_INPUT FOR THIS TASK_
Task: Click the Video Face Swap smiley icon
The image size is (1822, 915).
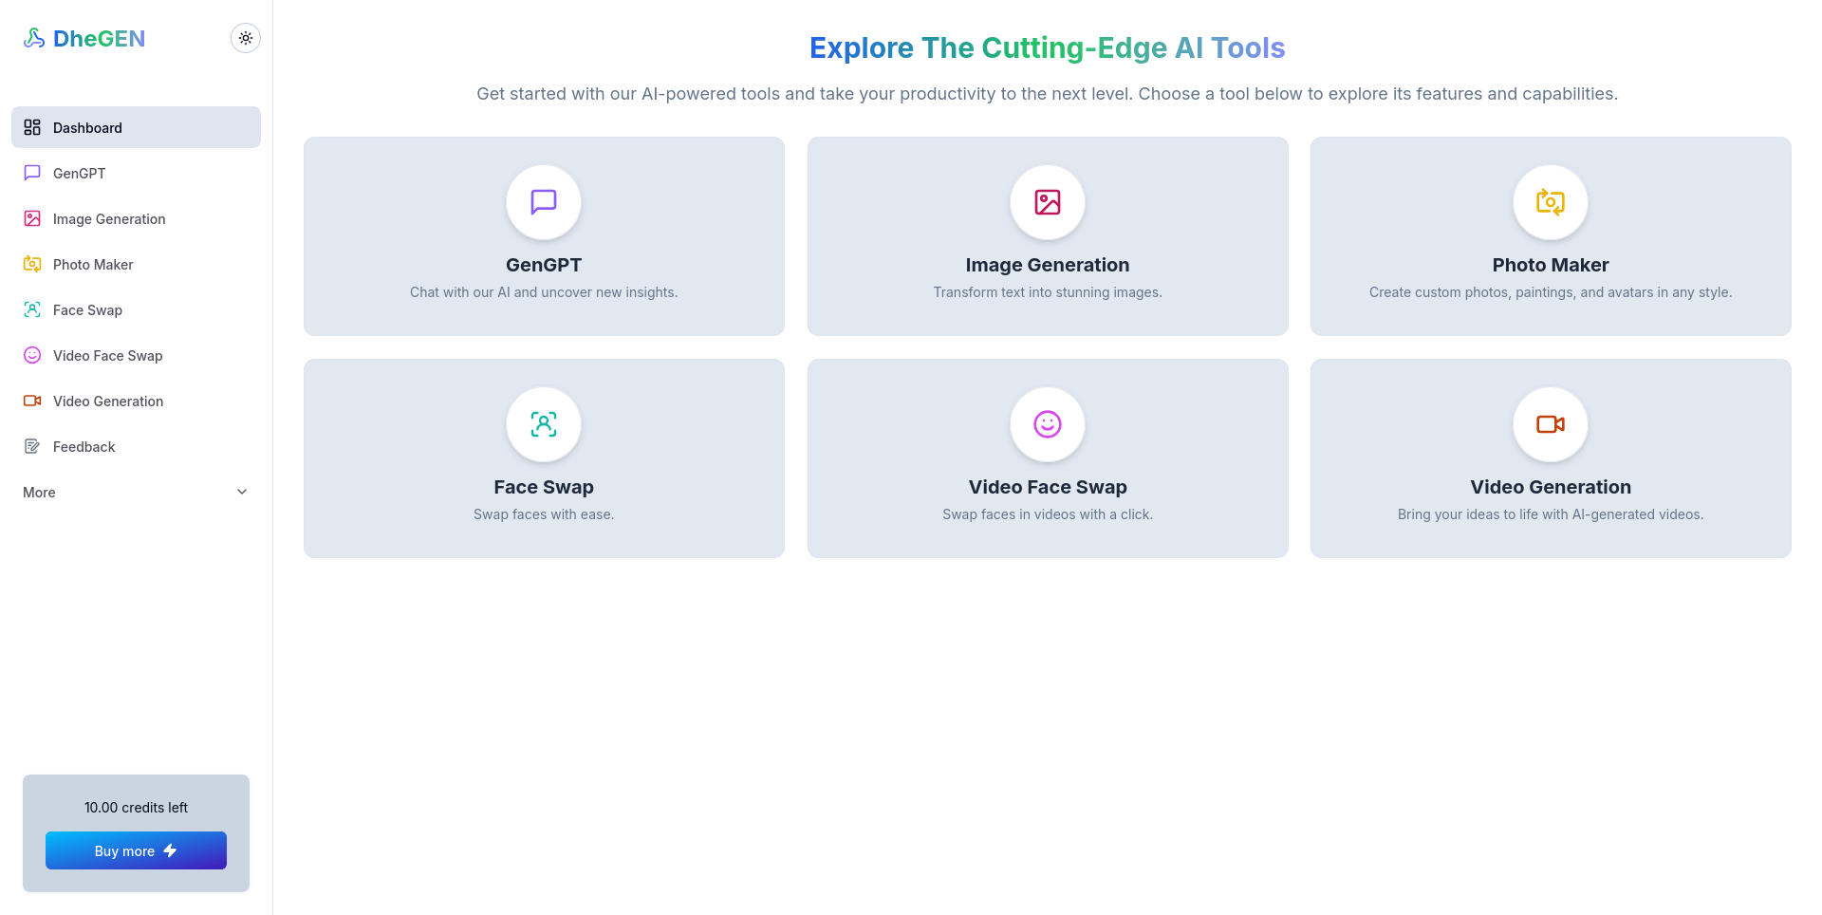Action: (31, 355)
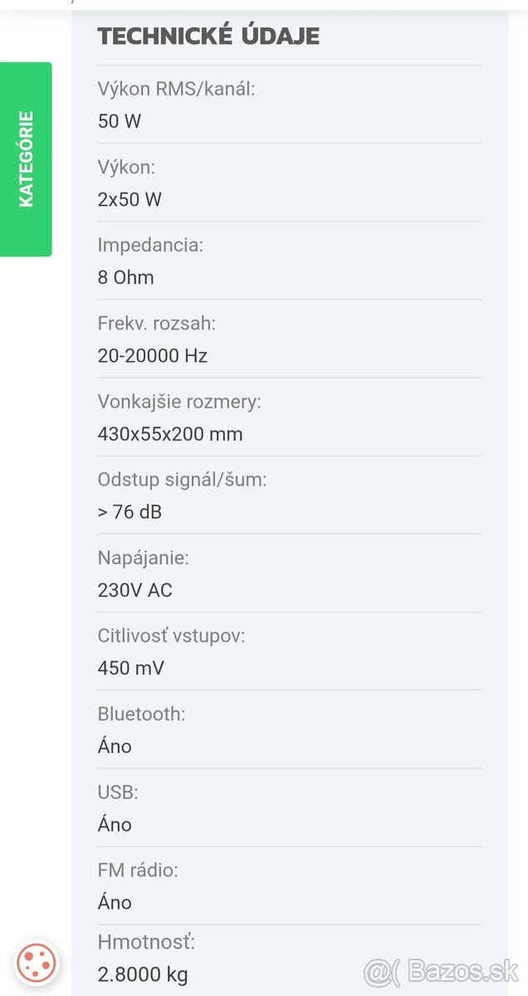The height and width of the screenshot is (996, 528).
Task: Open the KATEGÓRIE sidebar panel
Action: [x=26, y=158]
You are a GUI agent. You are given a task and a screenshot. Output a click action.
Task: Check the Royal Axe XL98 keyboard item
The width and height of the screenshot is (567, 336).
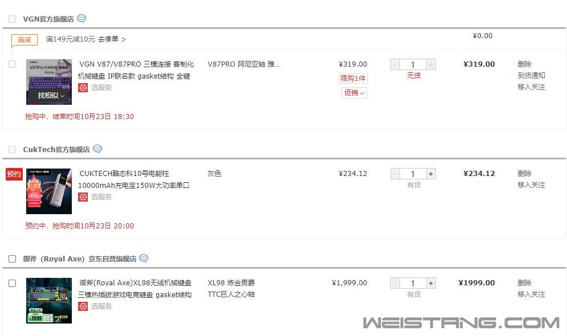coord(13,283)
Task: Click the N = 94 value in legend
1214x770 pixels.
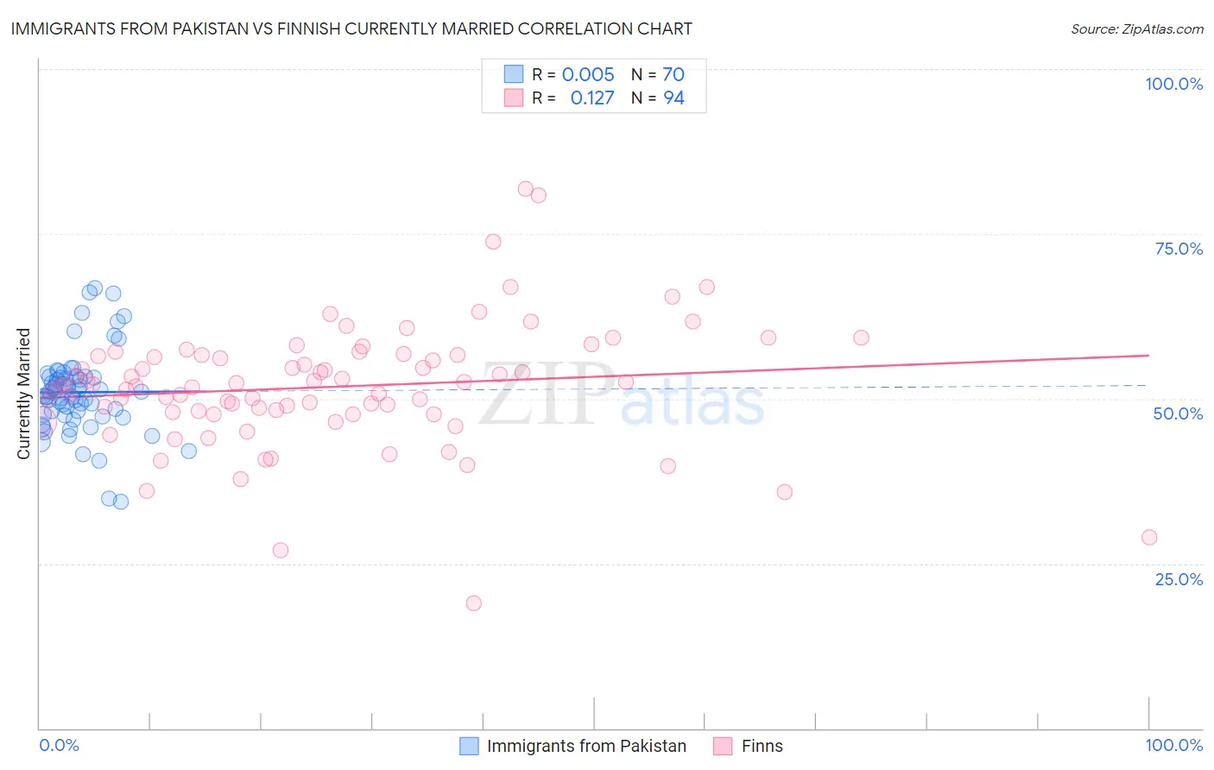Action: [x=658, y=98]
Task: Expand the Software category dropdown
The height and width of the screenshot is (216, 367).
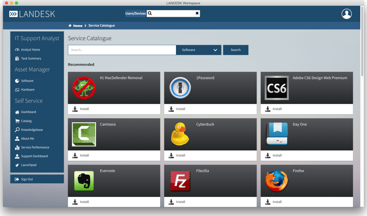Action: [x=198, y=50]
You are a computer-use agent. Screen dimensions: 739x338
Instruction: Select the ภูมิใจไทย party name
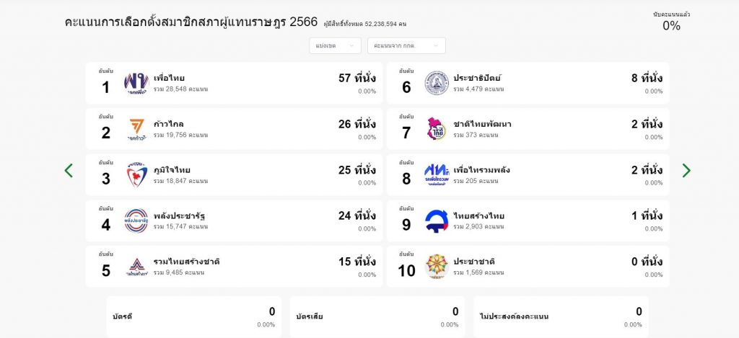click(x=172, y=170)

* * *

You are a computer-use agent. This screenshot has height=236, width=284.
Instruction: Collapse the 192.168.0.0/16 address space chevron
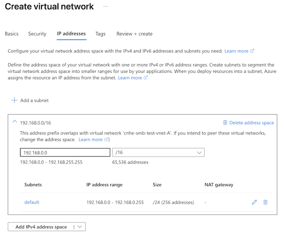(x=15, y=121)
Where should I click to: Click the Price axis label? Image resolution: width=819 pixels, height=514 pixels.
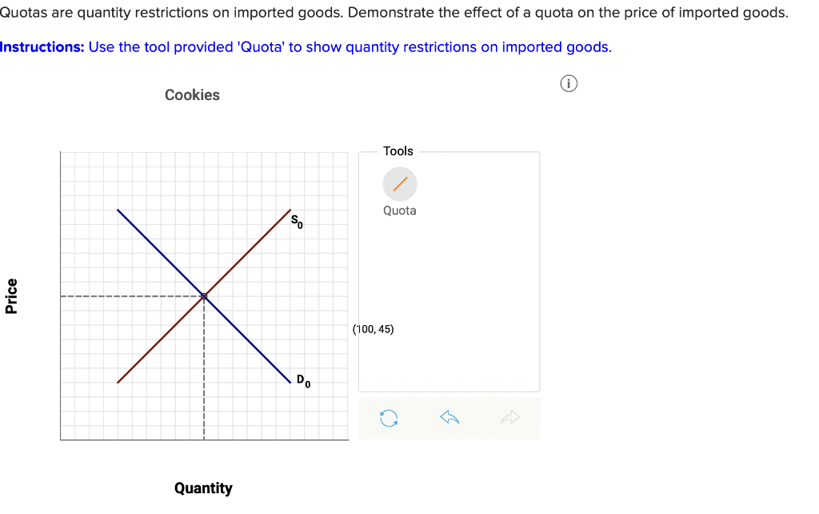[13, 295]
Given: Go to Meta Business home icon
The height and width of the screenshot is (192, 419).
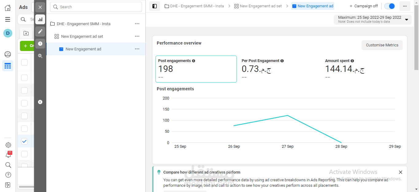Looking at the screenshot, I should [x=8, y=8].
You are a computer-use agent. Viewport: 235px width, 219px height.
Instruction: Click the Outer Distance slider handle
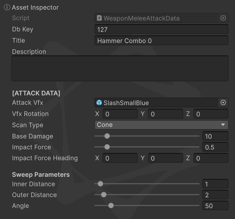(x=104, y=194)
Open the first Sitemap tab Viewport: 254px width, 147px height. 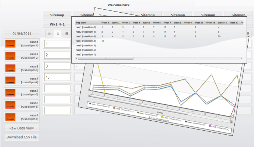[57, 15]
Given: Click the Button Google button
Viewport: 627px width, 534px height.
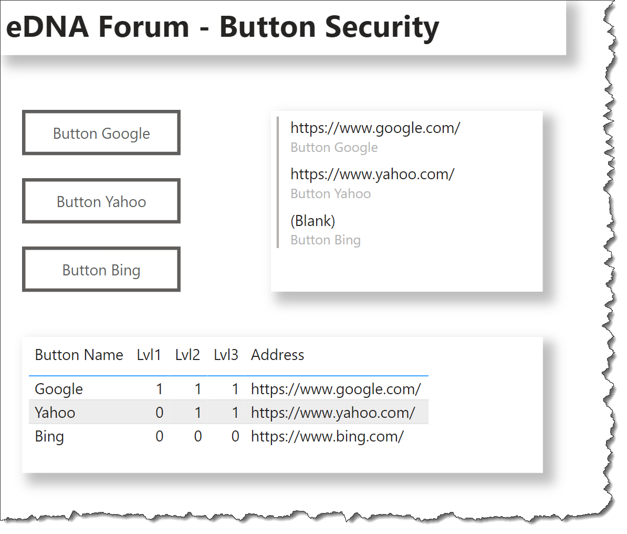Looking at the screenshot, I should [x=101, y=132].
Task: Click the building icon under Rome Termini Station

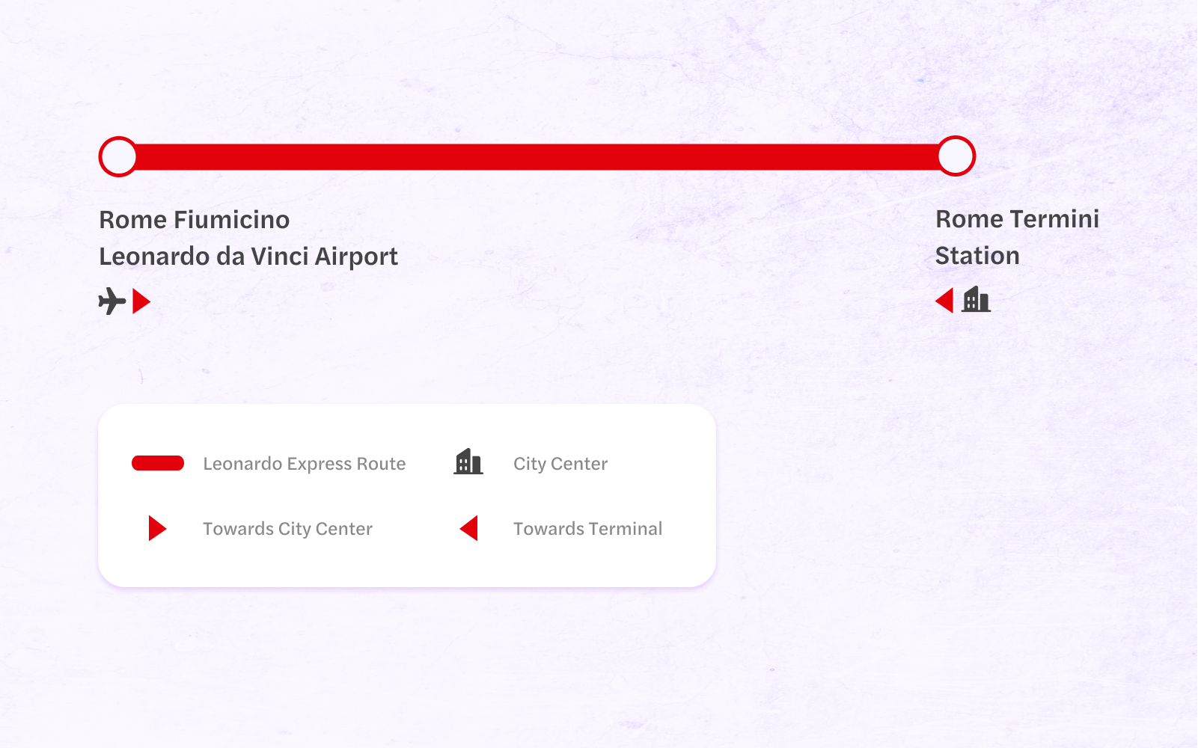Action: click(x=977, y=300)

_TASK PROMPT_
Search the material for the word "computer" and copy each line where it occurs.

_EXPECTED ANSWER_
You are a computer-use agent. Screen dimensions: 739x338
You are a computer-use agent. This screenshot has height=236, width=284.
You are a computer-use agent. Viewport: 235px width, 219px height.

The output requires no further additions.